Containerized port movement of Latin America and the Caribbean reached 41.3 million TEUs in 2011, an increase of 11.1% compared with 2010, according to the latest CEPAL (Economic Commission for Latin America and the Caribbean) Maritime Bulletin.
The report summarized information of 143 ports scattered around the region, including international traffic, empty containers, transshipment and cabotage.
According to the ranking of containerized port traffic “Latin America and the Caribbean 2011” in the CEPAL report, the top twenty container ports in the region grew by 12.3%, with only two of the top twenty regional ports registering a slight decrease in their activity compared to 2010.
The report highlights that 19.1% of total regional port movements is driven by Brazil, followed by Panama, with 16% and Mexico at 10.23%.
Chile is the fourth busiest port operator, registering 8.21% of the regional total, followed by Colombia with 5.16% and the ports of Argentina 5.21%.
In the Caribbean, Jamaica is the top country at subregional and regional level with 4.58%, according to CEPAL.

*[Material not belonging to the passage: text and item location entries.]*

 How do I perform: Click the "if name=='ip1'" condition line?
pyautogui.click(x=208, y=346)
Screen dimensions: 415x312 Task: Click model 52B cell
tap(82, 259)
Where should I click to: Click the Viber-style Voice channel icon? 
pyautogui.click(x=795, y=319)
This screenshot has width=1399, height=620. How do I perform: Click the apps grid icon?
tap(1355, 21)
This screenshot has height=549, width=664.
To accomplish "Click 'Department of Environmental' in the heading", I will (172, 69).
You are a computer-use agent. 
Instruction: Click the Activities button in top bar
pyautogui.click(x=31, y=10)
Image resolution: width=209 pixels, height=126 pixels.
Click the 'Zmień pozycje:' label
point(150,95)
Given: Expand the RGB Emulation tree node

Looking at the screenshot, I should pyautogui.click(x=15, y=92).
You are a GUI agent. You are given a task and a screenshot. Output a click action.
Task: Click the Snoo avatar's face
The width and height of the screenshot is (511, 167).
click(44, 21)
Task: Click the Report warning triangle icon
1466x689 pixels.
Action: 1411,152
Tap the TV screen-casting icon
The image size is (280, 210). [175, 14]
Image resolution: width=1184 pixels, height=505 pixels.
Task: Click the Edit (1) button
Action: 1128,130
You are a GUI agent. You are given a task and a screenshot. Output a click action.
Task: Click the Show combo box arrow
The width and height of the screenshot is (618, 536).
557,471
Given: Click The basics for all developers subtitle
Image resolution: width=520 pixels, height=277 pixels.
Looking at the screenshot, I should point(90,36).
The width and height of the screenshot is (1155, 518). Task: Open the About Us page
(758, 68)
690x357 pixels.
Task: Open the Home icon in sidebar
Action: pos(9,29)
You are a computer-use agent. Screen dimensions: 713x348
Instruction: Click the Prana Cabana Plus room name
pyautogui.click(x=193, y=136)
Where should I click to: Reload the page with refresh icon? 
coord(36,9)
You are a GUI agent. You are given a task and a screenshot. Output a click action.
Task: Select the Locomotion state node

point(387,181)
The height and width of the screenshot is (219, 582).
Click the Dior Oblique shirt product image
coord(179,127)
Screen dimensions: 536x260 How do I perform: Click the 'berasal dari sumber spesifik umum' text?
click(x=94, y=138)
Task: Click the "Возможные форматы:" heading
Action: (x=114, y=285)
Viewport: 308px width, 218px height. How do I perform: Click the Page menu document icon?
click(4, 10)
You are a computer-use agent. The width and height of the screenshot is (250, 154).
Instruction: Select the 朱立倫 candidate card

Despite the increase in cargo movement in 2011, the report notes that the ports of Latin America and the Caribbean are taking a world share of 7.3%, a slight increase compared with the participation of 7.2% recorded the previous year.
Asian ports, including China, account for more than 60% of containerized cargo movement worldwide, according to the report.
Again, the Pacific coast of Panama grew by 45.7% and to a lesser extent Mexico by around 17%, at a time when the east coast of the United States did 4%.